Jesus was touched by the power of love and reconciliation that was so strong that even when they tried to break that power of love in Him, they were not able to do so. They maltreated Him ― hoping that He would curse them back. And He refused to do so. He stayed faithful because the power of grace in Him was stronger than the power of sin in the world. And if we, God’s Beloved, can see Jesus that way, then the power of grace and love in us will be stronger than the power of the alienation of the world. And we will learn to transform the world by being not of it, but by being in it.
Monday, February 27
Curiously, it is the Spirit that drives Jesus into the desert. As you begin your journey through the season of Lent, where does it feel like the Spirit is driving you?
Tuesday, February 28
The desert is a wilderness, a harsh environment that can test any of us. What in your life feels like a desert? In what ways are you feeling tested? What are you learning in “the desert?”
Wednesday, February 29
St. Francis is believed to have once said, “Proclaim the Gospel every day, as a last resort, use words.” What is it in your actions, in your decisions, that proclaims the Gospel? Who, by her/his actions most effectively proclaims the Gospel to you?
Thursday, March 1
“This is the time of fulfillment.” There is a sense of urgency in this Gospel. The present moment is charged with the promise of the kingdom of God. What can you do today to make this “the time of fulfillment” and not just Thursday?
Friday, March 2
The kingdom of God is the place, the reality, where God’s will is done. The more we do God’s will, the closer we come to bringing about the kingdom. Today, find that place within you where God is. Know yourself as God’s beloved child. Try to see the world around you with God’s eyes. Now, ask yourself, what needs to be done?
Saturday, March 3
In reviewing your daily reflections on this week’s Gospel, what stands out? Has there been a moment or an insight that especially enlightening, puzzling, or revealing ? Did this week’s Lenten exercise lead you to any new decision or action?

Problems to solve:
1) From the Lenten reflections, reproduce the passage from "Friday, March 2" to "to be done?".
2) List every day-and-date heading in the Lenten reflections.
3) Recast the paragraph of the Lenten reflections beginning "The kingdom of God is the place" as a short bulleted list that keeps its main points.

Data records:
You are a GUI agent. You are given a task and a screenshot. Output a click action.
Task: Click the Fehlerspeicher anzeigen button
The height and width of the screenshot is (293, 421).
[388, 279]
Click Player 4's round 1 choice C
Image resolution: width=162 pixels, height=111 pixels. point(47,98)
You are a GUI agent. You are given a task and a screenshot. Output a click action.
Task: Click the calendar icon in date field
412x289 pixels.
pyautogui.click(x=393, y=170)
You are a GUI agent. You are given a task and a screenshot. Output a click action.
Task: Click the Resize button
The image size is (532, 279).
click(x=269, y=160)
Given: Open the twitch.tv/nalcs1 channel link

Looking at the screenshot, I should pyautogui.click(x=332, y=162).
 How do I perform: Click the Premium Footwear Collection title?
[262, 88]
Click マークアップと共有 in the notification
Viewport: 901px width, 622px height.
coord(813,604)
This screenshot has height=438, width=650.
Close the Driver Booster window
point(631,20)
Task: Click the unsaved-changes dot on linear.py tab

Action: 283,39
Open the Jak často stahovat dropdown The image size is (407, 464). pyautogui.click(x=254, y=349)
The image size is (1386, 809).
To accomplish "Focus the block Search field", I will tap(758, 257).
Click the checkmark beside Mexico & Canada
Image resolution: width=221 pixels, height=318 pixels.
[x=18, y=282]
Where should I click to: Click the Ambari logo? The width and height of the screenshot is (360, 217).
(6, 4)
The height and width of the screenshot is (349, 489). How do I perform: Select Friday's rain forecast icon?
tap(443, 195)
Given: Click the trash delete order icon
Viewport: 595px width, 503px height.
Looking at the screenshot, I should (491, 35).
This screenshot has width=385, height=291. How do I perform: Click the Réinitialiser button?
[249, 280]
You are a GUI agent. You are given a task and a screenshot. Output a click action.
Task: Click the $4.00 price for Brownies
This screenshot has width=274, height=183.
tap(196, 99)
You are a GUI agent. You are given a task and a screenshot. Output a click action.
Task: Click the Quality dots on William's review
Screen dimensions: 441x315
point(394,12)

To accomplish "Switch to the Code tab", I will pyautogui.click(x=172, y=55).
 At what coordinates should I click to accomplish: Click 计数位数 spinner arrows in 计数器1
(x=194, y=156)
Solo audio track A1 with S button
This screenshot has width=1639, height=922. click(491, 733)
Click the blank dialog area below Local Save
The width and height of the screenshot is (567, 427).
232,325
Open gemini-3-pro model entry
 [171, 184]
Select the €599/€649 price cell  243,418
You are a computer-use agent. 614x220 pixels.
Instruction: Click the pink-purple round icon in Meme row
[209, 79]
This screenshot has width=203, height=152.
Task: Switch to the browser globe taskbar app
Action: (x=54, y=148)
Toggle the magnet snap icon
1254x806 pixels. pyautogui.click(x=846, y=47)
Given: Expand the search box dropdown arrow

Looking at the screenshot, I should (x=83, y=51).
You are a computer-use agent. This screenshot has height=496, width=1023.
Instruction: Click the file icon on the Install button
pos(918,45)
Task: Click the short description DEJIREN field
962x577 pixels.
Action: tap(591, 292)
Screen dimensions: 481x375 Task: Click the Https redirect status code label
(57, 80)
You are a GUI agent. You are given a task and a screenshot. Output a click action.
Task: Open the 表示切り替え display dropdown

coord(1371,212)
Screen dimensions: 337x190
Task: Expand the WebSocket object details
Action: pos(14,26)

Exercise results:
1)
Friday, March 2
The kingdom of God is the place, the reality, where God’s will is done. The more we do God’s will, the closer we come to bringing about the kingdom. Today, find that place within you where God is. Know yourself as God’s beloved child. Try to see the world around you with God’s eyes. Now, ask yourself, what needs to be done?

2)
- Monday, February 27
- Tuesday, February 28
- Wednesday, February 29
- Thursday, March 1
- Friday, March 2
- Saturday, March 3

3)
- The kingdom of God is the place and reality where God's will is done.
- The more we do God's will, the closer we come to bringing about the kingdom.
- For today:
  - Find the place within you where God is.
  - Know yourself as God's beloved child.
  - Try to see the world with God's eyes.
  - Ask what needs to be done.